#### Task brief
Your task is to transcribe the entries below exactly, from their first line down to the line containing "Task: Choose Open Existing Diagram option", and to stop there.

Top of Study material

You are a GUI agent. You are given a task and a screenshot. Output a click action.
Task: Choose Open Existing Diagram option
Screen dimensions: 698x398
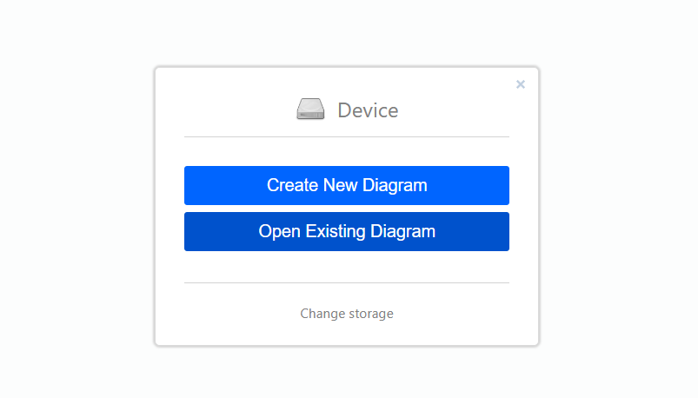coord(347,231)
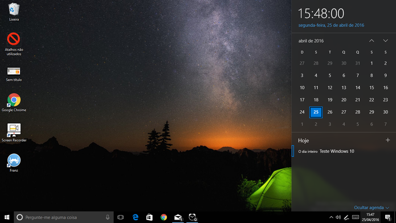The height and width of the screenshot is (223, 396).
Task: Go to next month with down chevron
Action: 385,40

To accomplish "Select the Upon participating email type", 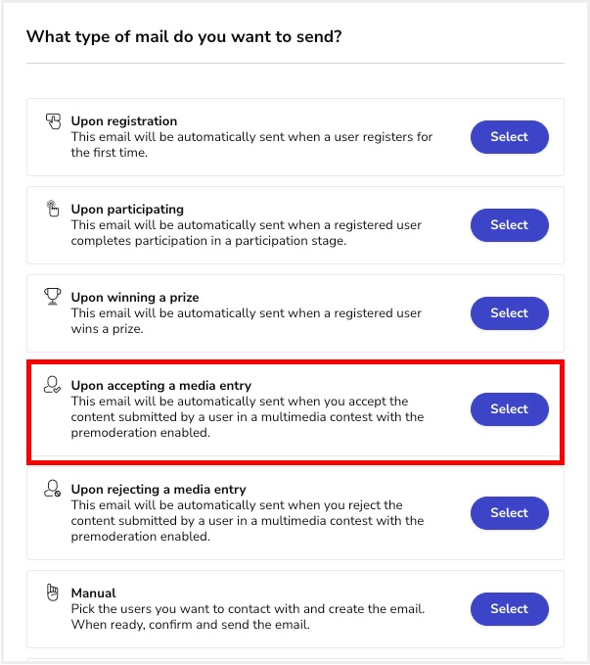I will tap(510, 225).
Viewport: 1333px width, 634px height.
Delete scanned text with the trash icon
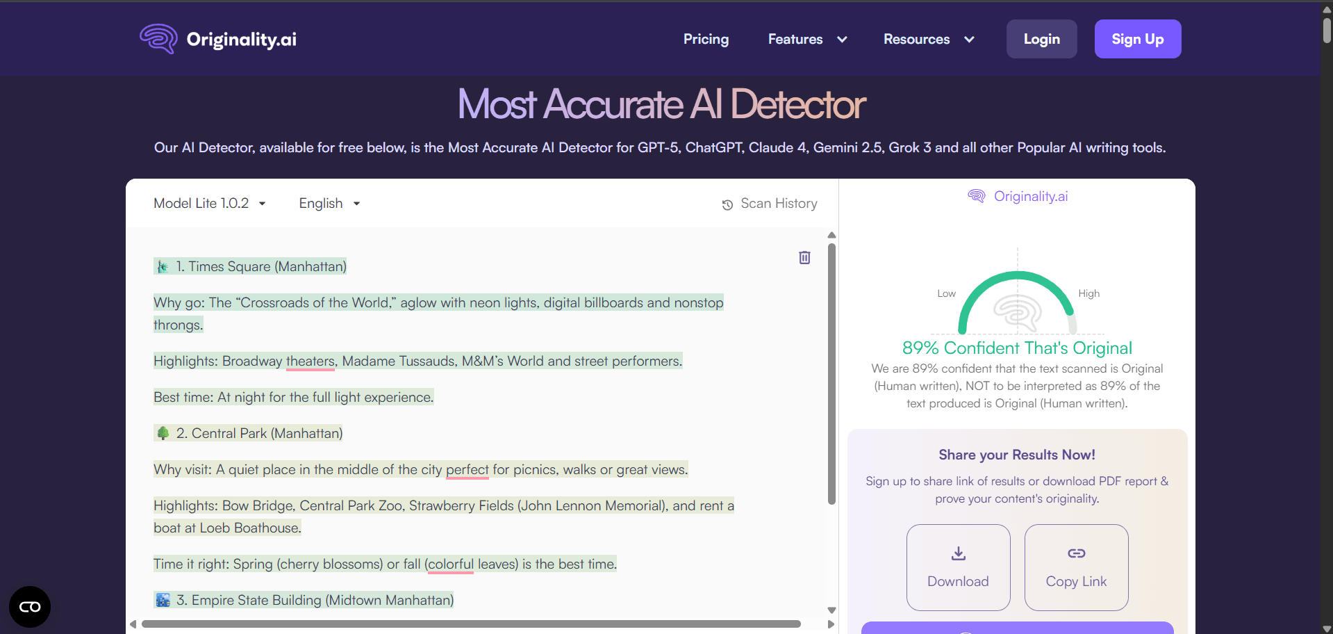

Bottom of Study material

#### Solution for this exercise
You are a GUI agent. You are given a task and a screenshot. Output a click action.
Task: Choose Open Existing Diagram option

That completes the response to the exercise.